(This companion piece discusses the chemistry of erythritol and other sugar articles. In his article, Dr. Chuck "Chuckles" Dinerstein discusses the potential risks of the artificial sweetener erythritol based on a single study.)
It never ends. There are 12 approved sugar substitutes in the US; six are icky artificial chemicals that, according to some schmoe or other, are supposed to cause cancer. (The King of Bogeymen is aspartame, a harmless artificial sweetener that people recoil from while downing three gin and tonics every night. I recently wrote about how alcohol is a far greater cancer risk than aspartame. See Worrying About the Wrong Carcinogen: Alcohol vs. Aspartame.)
Now, caught in the revolving door of scary artificial sweeteners, is erythritol, a naturally occurring sugar alcohol. (My beloved colleague, Dr. Chuck "Chuckles" Dinerstein, has written a companion piece on some recent information linking erythritol to blood clots. You can read it here.)
Let's clear up the terms
'Sugar alcohol' is an inherently confusing term. Are they sugars? Sort of because they're sweet (1). Are they alcohols? Yes, because they contain multiple hydroxyl (alcohol) groups. Both are partially correct, but it takes a bit of chemistry to explain the term properly. And who could possibly be better for this monumental task than our always-ornery friends Steve and Irving, long-time denizens of hell and (reluctantly) the hosts of The Dreaded Chemistry Lesson From Hell®? They finally got some long-overdue recognition and were featured at the halftime show of the prestigious 2023 Wasabi Fenway Bowl (2) !
Steve (left) and Irving were honored at the 2023 esteemed Wasabi Fenway Bowl
Image: Wikimedia Commons
Hang on. Do that many people really attend the Wasabi Bowl? I'm suspicious. Why am I thinking the following might be more accurate?
Image: Stockbridge
What is a sugar?
Sugars (hundreds occur naturally) are one type of carbohydrate (consisting of carbon, hydrogen, and oxygen atoms). In particular, all sugars contain multiple hydroxyl (aka alcohol) groups and are sweet-tasting and water-soluble.
There are about 20 naturally occurring sugars that have a common feature. The general formula below shows that they exist in two forms – open and closed. The open forms contain an aldehyde group (red asterisk). Why am I torturing you with this minutia? It's an explanation of why sugars and sugar alcohols are different. Bear with me. Glucose, the most important, is used as an example (Figure 1).
Figure 1. Glucose interconverts at lightning speed. The open form contains an aldehyde (left, red asterisk) and an alcohol group (left, blue asterisk), which react reversibly with each other, while the closed form has neither. The asterisks in the closed form correspond to the same atoms in the open form.
Sugars vs. sugar alcohols - both sweet. One might keep you near a bathroom
Sugars (about 4 calories/gram) are absorbed quickly in the small intestine and are used by the body. Sugar alcohols, on the other hand, are usually absorbed more slowly and often incompletely, so they have little impact on blood sugar and have fewer calories. Some, like erythritol, pass through the body largely unchanged, while others are fermented by bacteria in the large intestine, which can lead to digestive discomfort. (This is putting it mildly.) Sorbitol, which is close in chemical structure (Figure 2) to glucose, is notorious for this.

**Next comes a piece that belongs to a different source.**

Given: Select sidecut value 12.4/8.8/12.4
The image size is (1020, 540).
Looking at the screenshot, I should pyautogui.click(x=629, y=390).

Figure 2. Note that in sugar alcohols the aldehyde group (yellow arrow) has been reduced (two hydrogen atoms added) to form an alcohol group (green arrow), which is why this class of compounds is also referred to as reduced sugars. In organic chemistry, reduction means the addition of hydrogen. Sorbitol has two more hydrogen atoms than glucose.
Bottom line
The body does a poor job of handling sugar alcohols, which are structurally different albeit subtly from sugars. This is why they have few or no calories. But there are tradeoffs. Some people become quite ill when they consume these sweeteners. Aside from that they are generally regarded as safe (except perhaps for your underwear). At least until now. The latest scare: Does erythritol cause clotting and contribute to stroke risk?
Time to get out
Let's turn this over to Dr. Dinerstein. He's both sweet and easy on the intestines.
Here's Chuckie!
Original image: Wikipedia
NOTES:
(1) Most but not all organic compounds that have multiple hydroxyl groups are sweet. One dangerous example is ethylene glycol, which is used as an antifreeze in cars. This is the chemical that kills pets; they lick it because of its sweet taste.
(2) On the off chance that you missed it, the Boston College Eagles won the 2023 Wasabi Fenway Bowl, beating the SMU Mustangs 23-14. Beyonce did not perform during the halftime show.